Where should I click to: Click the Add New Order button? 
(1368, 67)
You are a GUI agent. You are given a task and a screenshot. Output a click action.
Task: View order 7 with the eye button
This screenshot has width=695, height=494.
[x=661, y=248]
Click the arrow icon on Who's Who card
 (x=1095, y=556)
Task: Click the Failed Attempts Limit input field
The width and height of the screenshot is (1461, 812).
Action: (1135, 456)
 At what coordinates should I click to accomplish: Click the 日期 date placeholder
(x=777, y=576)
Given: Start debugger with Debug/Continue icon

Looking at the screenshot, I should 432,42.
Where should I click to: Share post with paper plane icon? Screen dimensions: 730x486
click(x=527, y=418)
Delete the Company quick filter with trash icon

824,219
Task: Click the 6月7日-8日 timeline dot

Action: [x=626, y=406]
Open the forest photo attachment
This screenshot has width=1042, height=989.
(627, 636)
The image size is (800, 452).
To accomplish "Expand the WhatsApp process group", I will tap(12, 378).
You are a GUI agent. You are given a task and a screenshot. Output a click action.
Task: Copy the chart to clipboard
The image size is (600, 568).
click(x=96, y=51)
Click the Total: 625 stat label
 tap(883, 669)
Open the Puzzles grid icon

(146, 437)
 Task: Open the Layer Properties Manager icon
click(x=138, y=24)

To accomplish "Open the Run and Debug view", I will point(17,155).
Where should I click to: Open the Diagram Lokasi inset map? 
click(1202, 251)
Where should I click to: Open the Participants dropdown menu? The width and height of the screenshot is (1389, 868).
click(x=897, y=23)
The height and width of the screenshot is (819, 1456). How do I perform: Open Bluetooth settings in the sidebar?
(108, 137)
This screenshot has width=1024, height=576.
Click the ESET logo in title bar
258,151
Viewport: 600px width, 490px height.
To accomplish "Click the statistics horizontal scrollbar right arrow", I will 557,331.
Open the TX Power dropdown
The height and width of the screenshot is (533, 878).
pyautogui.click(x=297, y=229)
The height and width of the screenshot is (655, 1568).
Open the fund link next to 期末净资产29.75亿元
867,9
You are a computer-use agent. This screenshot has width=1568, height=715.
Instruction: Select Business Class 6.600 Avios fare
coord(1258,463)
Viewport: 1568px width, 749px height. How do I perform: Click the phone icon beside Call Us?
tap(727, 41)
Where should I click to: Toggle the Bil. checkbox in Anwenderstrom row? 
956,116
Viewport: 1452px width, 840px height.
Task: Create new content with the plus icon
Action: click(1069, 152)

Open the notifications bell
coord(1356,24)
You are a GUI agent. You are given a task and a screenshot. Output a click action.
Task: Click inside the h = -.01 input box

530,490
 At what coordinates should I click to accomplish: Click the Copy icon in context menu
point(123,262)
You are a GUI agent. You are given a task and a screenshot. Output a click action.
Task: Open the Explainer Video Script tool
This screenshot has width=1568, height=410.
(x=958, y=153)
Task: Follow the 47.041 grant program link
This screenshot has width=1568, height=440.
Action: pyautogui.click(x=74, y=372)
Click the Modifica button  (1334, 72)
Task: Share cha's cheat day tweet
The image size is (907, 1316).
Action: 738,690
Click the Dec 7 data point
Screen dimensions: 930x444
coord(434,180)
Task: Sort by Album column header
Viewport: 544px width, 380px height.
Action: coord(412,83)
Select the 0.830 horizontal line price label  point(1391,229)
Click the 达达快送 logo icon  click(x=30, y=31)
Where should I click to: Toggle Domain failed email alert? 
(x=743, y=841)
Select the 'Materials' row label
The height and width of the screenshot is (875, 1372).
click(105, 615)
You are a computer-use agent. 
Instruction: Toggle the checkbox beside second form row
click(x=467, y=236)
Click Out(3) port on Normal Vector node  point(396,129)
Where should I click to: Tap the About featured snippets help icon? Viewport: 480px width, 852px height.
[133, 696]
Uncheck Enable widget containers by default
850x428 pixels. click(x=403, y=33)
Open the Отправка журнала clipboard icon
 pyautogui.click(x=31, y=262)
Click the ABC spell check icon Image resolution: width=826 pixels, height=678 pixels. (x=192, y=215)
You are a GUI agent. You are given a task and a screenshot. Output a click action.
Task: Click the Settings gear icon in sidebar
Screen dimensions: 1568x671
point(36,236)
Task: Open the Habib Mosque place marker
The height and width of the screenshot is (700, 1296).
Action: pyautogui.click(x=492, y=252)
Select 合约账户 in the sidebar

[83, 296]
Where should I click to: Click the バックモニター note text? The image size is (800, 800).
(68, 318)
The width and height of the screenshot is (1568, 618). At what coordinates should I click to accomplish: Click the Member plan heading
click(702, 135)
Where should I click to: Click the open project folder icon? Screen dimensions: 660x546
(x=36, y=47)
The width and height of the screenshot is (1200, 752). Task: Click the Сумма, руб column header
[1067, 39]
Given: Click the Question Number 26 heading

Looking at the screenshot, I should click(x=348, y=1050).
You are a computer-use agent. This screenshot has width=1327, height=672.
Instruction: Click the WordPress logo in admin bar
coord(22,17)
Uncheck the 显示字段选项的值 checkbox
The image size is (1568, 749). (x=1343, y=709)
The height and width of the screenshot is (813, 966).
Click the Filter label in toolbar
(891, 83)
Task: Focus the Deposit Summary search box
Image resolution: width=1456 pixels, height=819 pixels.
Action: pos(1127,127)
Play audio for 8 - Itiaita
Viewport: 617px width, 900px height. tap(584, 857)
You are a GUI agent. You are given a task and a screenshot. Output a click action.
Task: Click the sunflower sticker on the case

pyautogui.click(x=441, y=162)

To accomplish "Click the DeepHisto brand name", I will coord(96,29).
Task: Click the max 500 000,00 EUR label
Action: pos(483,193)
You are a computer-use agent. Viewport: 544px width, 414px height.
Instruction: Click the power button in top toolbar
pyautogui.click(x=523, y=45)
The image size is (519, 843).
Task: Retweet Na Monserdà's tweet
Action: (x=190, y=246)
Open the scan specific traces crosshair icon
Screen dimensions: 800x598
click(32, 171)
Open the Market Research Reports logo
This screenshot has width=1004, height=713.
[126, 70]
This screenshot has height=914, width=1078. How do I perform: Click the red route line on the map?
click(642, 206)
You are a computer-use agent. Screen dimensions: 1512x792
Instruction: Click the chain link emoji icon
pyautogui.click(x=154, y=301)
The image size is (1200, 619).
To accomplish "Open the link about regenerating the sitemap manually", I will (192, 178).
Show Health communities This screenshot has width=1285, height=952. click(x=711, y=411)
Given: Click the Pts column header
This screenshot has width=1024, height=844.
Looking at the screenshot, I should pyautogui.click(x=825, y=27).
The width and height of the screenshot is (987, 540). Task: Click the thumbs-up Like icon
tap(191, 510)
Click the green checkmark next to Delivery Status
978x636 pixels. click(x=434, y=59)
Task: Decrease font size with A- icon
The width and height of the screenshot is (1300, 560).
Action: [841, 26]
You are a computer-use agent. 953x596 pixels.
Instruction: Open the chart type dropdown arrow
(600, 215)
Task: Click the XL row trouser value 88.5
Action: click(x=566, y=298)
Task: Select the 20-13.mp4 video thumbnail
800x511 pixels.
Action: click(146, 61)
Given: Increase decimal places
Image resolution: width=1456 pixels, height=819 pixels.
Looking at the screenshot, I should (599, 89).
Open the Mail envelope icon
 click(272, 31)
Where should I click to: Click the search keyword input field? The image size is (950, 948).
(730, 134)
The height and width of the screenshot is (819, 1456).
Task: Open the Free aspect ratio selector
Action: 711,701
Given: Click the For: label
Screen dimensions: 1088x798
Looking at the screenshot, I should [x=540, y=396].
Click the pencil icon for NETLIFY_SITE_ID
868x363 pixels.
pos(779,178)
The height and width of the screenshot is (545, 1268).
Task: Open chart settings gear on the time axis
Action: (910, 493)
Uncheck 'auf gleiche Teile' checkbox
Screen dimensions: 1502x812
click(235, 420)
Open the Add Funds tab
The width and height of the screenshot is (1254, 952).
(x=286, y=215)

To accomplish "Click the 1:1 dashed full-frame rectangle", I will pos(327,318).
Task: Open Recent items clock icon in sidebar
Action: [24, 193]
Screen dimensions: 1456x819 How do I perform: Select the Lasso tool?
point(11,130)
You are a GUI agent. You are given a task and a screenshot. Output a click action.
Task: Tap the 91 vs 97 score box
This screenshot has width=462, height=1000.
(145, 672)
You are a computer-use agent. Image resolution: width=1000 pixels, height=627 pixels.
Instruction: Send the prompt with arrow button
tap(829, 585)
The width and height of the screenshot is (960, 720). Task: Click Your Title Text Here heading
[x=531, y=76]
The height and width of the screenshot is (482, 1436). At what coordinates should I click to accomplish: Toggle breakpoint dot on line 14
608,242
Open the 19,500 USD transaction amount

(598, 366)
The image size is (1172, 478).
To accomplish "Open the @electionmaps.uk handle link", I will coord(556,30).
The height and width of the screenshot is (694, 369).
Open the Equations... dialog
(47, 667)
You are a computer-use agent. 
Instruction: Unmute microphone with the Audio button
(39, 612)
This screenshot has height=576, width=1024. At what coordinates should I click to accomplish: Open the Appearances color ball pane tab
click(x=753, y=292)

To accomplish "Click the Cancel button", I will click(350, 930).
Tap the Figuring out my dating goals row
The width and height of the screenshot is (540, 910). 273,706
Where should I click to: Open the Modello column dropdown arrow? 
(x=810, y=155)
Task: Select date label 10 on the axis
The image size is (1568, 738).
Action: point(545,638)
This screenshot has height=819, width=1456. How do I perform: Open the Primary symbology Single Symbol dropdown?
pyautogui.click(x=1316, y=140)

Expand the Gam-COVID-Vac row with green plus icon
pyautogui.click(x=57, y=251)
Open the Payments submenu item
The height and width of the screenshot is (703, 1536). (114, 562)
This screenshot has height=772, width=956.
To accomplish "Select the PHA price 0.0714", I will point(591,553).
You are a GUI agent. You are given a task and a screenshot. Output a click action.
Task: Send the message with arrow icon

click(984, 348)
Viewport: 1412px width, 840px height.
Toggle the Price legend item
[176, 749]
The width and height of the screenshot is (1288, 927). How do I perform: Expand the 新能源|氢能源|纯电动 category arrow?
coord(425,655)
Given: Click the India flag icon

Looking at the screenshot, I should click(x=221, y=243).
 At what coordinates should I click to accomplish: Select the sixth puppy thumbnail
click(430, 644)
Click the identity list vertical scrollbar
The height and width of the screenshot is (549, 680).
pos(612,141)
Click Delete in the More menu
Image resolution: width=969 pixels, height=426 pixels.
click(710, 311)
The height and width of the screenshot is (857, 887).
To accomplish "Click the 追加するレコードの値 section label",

TASK DESCRIPTION -
Find every line in the records above that contains the word "beside" and copy each one out. Case counts.

SOLUTION TO THIS EXERCISE -
Viewport: 1568px width, 749px height. How do I perform: Click the phone icon beside Call Us?
Instruction: Toggle the checkbox beside second form row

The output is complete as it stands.